We experience negative emotions because they’re simply a normal part of our awareness that things are not right. Allow yourself a healthy outlet to express how you’re feeling, like writing a journal, talking with a professional counsellor or someone close who is compassionate and supportive. By expressing your feelings in a safe environment, your negative emotions will dissipate more easily over time. Expressing yourself also allows you to clear some mental space for more optimistic thinking that will help you problem-solve and respond to your challenges more effectively.

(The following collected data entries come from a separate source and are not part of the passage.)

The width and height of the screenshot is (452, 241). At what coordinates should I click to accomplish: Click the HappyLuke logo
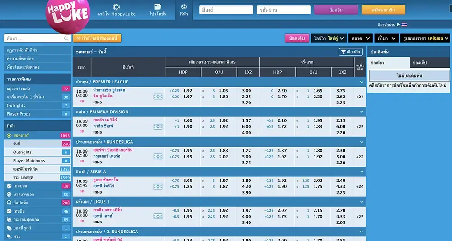pos(68,16)
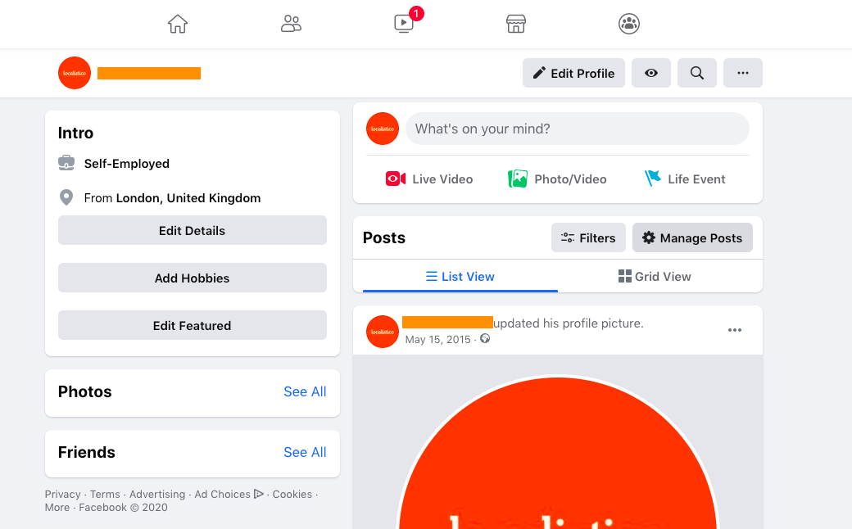
Task: Open the Friends icon in top navigation
Action: (x=291, y=24)
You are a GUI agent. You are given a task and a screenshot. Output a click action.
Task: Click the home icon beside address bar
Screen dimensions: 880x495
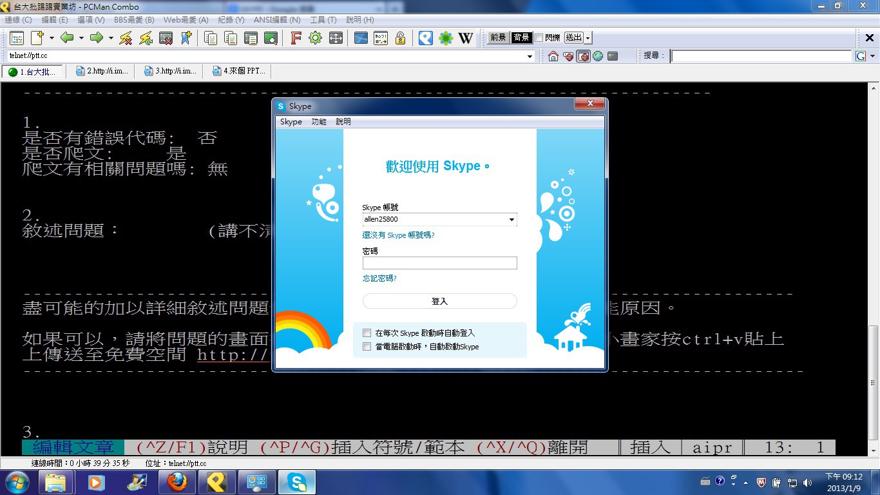pyautogui.click(x=553, y=56)
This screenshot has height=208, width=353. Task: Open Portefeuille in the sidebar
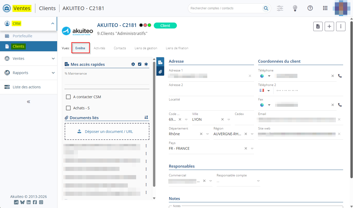click(22, 36)
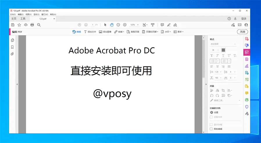The width and height of the screenshot is (261, 143).
Task: Select the Hand pan tool
Action: (112, 25)
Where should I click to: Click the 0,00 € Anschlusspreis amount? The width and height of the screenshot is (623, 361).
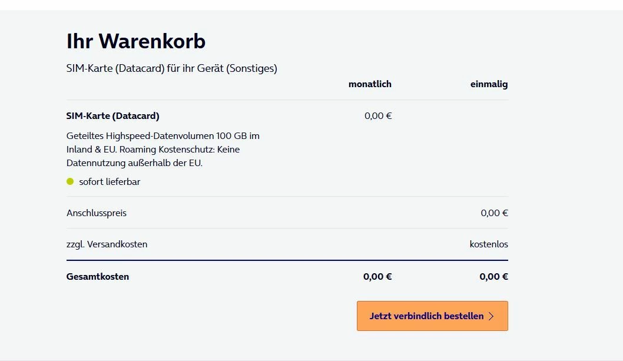(494, 213)
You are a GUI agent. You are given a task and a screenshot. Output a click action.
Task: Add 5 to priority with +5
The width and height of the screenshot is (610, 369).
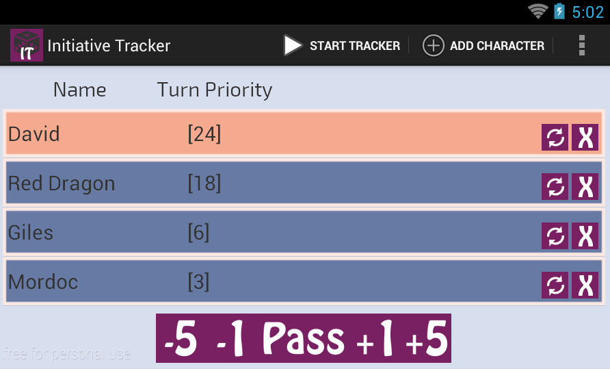coord(426,338)
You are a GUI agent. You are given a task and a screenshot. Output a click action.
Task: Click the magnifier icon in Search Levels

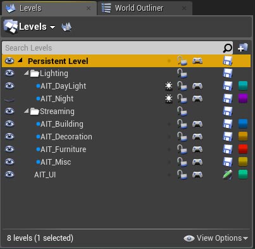pyautogui.click(x=227, y=48)
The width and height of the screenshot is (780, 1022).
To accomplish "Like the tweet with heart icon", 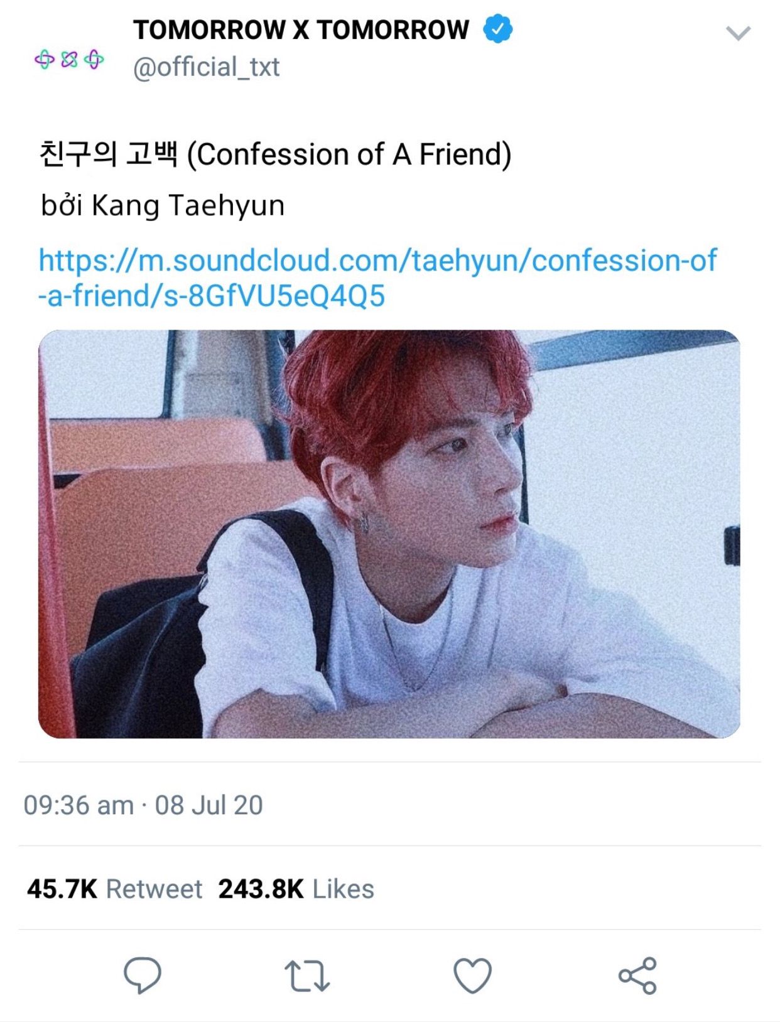I will (x=472, y=976).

Remember that the emotional side of coping with life’s difficulties is often the hardest. If you find yourself spiralling into unrelenting negativity, apathy, or fatigue, you could be suffering from depression. Even if you are not depressed, those who are closest to you may not be able to meet your needs for emotional support. No matter what your situation, there are many places you can turn to for help: your family doctor, a trusted acquaintance or contact, and your Business or Employee Assistance Program can all provide thoughtful support and connect you with useful local resources.
Renowned playwright Samuel Beckett, famous for his often cynical humour, put it this way:
“EVER TRIED. EVER FAILED. NO MATTER. TRY AGAIN. FAIL AGAIN. FAIL BETTER.”
You don’t need a crisis to develop resilience. Build your coping skills by practicing the three pillars in daily life.
- Stuck in bumper-to-bumper traffic? Acknowledge how frustrating it is—then finish listening to a great podcast.
- Stood up by a friend for a lunch date? Eat anyway and mentally forgive them. Remind yourself why they’re a friend in the first place and don’t judge too quickly.
- Parking ticket? Laugh out loud, and shout “Look what I won!” If you can make yourself (or someone else) laugh when something bad happens, you’re developing resilience.